One solution would be on client side, to activate some logging to show the CQL3 
statements the application is issuing that may overload the server.  I know 
that's better said than done but I don't have any other idea for the moment


-------- Shameless self-promotion ------


To support this kind of live prod debugging & investigation that I add a new 
dynamic query logging feature in Achilles: 
https://github.com/doanduyhai/Achilles/wiki/Statements-Logging-and-Tracing#dynamic-statements-logging


Once you hit the issue, this kind of feature may save your day...









On Thu, Jul 24, 2014 at 9:22 PM, Keith Wright <kwri...@nanigans.com> wrote:

  I can see from cfhistograms that I do have some wide rows (see below).  I set 
trace probability as you suggested but the output doesn’t appear to tell me 
what row was actually read unless I missed something.  I just see executing 
prepared statement.   Any ideas how I can find the row in question?

  I am considering reducing read_request_timeout_in_ms: 5000 in cassandra.yaml 
so that it reduces the impact when this occurs.

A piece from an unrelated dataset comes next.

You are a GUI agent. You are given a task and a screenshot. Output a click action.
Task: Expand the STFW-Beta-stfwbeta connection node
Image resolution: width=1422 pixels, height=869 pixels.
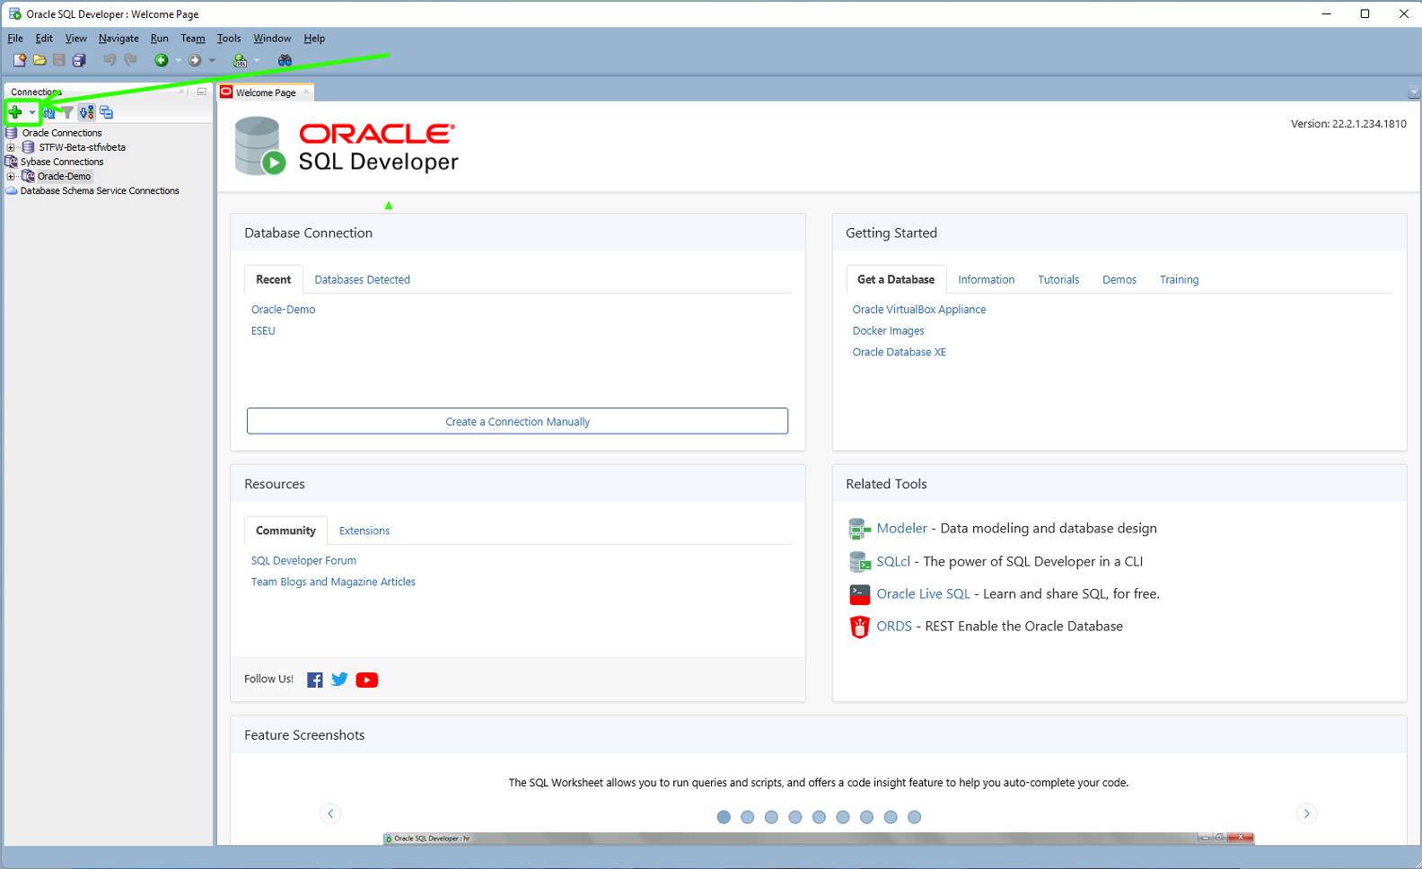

  Any help in identifying my issue would be GREATLY appreciated

  Cell Count per Partition

      1 cells: 50449950

      2 cells: 14281828

      3 cells: 8093366

      4 cells: 5029200

      5 cells: 3103023

      6 cells: 3059903

      7 cells: 1903018

      8 cells: 1509297

     10 cells: 2420359

     12 cells: 1624895

     14 cells: 1171678

     17 cells: 1289391

     20 cells: 909777

     24 cells: 852081

     29 cells: 722925

     35 cells: 587067

     42 cells: 459473

     50 cells: 358744

     60 cells: 304146

     72 cells: 244682

     86 cells: 191045

    103 cells: 155337

    124 cells: 127061

    149 cells: 98913

    179 cells: 77454

    215 cells: 59849

    258 cells: 46117

    310 cells: 35321

    372 cells: 26319

    446 cells: 19379

    535 cells: 13783

    642 cells: 9993

    770 cells: 6973

    924 cells: 4713

  1109 cells: 3229

  1331 cells: 2062

  1597 cells: 1338

  1916 cells: 773

  2299 cells: 495

  2759 cells: 268

  3311 cells: 150

  3973 cells: 100

  4768 cells: 42

  5722 cells: 24

  6866 cells: 12

  8239 cells: 9

  9887 cells: 3

  11864 cells: 0

  14237 cells: 5

  17084 cells: 1

  20501 cells: 0

  24601 cells: 2

  29521 cells: 0

  35425 cells: 0

  42510 cells: 0

  51012 cells: 0

  61214 cells: 2


  From: DuyHai Doan <doanduy...@gmail.com>
  Reply-To: "user@cassandra.apache.org" <user@cassandra.apache.org>
  Date: Thursday, July 24, 2014 at 3:01 PM
  To: "user@cassandra.apache.org" <user@cassandra.apache.org>
  Subject: Re: Hot, large row


  "How can I detect wide rows?" -->


  nodetool cfhistograms <keyspace> <suspected column family>


  Look at column "Column count" (last column) and identify a line in this 
column with very high value of "Offset". In a well designed application you 
should have a gaussian distribution where 80% of your row have a similar number 
of columns.


  "Anyone know what debug level I can set so that I can see what reads the hot 
node is handling?  " -->


  "nodetool settraceprobability <value>",  where value is a small number 
(0.001) on the node where you encounter the issue. Activate the tracing for a 
while (5 mins) and deactivate it (value = 0). Then look into system_traces 
tables "events" & "sessions". It may help or not since the tracing is done once 
every 1000. 


  "Any way to get the server to blacklist these wide rows automatically?" --> No




  On Thu, Jul 24, 2014 at 8:48 PM, Keith Wright <kwri...@nanigans.com> wrote:

    Hi all,

       We are seeing an issue where basically daily one of our nodes spikes in 
load and is churning in CMS heap pressure.  It appears that reads are backing 
up and my guess is that our application is reading a large row repeatedly.  Our 
write structure can lead itself to wide rows very infrequently (<0.001%) and we 
do our best to detect and delete them but obviously we’re missing a case.  
Hoping for assistance on the following questions:
      a.. How can I detect wide rows? 
      b.. Anyone know what debug level I can set so that I can see what reads 
the hot node is handling?  I’m hoping to see the “bad” row 
      c.. Any way to get the server to blacklist these wide rows automatically? 
    We’re using C* 2.0.6 with Vnodes.